THE TASK: Run through the records and, wherever a line holds the word "computer", return that line.

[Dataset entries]
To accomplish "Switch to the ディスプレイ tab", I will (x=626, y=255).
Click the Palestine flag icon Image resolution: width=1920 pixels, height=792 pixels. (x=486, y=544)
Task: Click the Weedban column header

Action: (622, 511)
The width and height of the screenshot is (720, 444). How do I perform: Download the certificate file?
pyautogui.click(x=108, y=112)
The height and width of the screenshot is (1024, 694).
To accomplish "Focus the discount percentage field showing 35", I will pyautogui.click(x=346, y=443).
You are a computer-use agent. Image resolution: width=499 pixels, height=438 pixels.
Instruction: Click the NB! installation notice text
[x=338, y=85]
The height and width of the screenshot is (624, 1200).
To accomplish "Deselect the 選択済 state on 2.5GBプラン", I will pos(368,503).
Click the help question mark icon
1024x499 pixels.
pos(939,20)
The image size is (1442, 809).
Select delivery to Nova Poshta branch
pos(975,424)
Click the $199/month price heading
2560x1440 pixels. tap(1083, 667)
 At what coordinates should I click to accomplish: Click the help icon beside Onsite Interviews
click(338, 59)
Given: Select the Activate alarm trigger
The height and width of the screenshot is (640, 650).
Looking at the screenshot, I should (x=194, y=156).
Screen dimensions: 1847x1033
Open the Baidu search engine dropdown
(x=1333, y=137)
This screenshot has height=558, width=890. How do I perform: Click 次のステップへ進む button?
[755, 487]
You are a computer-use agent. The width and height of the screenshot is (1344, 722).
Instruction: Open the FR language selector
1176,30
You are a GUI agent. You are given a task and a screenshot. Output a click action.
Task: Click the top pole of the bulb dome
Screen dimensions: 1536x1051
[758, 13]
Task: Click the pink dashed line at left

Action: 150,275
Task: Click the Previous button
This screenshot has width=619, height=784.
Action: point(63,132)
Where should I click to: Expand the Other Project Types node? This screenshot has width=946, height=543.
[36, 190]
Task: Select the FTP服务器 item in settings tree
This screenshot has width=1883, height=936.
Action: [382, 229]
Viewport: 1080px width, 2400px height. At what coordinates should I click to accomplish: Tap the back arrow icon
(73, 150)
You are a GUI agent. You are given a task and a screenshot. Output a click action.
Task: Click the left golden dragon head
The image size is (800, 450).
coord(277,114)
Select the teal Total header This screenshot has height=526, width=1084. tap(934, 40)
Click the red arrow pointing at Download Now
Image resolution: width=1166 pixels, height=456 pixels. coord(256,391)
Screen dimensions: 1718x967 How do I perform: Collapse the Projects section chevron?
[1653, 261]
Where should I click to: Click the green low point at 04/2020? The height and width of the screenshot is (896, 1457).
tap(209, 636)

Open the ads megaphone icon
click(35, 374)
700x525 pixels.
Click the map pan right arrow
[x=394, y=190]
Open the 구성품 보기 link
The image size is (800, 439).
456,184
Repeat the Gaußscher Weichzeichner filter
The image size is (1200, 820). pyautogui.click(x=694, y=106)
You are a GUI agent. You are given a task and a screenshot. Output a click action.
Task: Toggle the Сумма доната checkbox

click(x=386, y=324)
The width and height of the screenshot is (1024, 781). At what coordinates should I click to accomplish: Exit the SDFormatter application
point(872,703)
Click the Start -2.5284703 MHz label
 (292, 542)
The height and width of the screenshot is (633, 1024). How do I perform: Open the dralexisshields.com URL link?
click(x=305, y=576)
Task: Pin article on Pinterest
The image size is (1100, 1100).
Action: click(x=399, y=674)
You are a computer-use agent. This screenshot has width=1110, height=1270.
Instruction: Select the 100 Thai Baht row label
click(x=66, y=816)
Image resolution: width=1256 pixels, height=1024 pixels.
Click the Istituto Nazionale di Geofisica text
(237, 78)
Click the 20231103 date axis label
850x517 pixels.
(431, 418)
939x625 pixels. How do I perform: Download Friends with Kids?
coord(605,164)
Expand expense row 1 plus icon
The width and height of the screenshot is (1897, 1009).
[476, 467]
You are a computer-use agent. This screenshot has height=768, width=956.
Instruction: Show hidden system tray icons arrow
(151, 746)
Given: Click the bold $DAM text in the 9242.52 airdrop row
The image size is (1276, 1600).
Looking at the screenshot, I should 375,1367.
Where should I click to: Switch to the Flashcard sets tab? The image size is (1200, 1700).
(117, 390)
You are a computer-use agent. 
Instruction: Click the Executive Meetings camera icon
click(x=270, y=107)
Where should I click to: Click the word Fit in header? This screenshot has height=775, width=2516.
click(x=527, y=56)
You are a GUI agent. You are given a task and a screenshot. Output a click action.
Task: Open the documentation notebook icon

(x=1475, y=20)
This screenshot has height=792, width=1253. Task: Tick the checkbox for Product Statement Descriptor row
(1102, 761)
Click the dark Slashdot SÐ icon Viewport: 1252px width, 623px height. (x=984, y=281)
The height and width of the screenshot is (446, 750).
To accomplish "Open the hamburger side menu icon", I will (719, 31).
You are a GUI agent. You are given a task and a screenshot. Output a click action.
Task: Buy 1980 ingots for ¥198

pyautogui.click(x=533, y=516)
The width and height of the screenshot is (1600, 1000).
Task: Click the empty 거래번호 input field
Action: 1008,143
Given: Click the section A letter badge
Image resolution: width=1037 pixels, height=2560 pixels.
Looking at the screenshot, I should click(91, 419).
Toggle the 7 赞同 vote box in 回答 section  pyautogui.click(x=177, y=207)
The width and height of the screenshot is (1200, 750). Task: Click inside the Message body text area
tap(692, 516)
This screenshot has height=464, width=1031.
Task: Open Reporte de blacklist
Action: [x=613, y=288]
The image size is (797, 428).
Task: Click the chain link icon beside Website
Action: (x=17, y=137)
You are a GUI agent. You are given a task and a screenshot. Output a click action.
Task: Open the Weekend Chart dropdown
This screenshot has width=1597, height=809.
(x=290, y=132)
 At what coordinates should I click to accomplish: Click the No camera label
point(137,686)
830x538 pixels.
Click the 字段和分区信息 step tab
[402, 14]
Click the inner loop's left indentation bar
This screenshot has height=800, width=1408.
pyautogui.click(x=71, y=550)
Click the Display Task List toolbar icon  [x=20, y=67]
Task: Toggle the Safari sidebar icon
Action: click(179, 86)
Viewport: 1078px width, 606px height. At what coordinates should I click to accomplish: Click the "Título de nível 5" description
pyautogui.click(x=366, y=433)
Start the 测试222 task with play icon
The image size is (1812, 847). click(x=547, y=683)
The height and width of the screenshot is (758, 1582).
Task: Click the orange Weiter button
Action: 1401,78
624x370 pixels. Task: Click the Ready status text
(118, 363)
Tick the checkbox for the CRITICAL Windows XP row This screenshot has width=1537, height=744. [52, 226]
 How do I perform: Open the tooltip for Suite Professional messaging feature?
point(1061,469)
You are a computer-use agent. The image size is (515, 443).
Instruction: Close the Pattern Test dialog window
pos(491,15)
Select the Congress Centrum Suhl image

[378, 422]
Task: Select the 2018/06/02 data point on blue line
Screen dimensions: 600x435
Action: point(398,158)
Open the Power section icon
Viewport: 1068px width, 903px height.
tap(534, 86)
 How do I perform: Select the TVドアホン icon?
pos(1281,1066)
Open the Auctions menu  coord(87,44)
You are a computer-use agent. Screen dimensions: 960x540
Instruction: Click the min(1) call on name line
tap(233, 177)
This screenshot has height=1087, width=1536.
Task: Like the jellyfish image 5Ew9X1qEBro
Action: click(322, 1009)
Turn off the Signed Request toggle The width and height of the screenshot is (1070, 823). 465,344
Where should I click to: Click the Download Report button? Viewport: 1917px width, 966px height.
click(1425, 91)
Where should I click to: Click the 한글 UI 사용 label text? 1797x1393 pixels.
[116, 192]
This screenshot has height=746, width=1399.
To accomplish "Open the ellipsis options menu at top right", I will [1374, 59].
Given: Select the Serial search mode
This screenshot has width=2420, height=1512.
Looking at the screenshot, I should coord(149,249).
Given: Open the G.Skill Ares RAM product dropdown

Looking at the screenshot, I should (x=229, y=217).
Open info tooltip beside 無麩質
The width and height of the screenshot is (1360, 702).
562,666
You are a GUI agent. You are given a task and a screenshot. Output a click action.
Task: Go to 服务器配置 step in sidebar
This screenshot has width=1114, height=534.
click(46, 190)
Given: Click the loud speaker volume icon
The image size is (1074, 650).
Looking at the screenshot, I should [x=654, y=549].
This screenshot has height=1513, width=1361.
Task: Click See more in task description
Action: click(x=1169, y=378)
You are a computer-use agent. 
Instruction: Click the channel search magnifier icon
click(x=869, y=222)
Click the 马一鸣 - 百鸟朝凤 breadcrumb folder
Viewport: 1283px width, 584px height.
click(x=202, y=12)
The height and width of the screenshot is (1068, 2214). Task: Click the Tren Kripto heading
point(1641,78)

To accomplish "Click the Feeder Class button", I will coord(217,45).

FINAL ANSWER:
You are a computer-use agent. Image resolution: width=499 pixels, height=438 pixels.
You are a computer-use agent. The width and height of the screenshot is (1344, 722).
You are a computer-use agent. This screenshot has width=1110, height=1270.
You are a computer-use agent. This screenshot has height=768, width=956.
You are a computer-use agent. 
You are a computer-use agent. The image size is (515, 443).
You are a computer-use agent. Screen dimensions: 960x540
You are a computer-use agent. 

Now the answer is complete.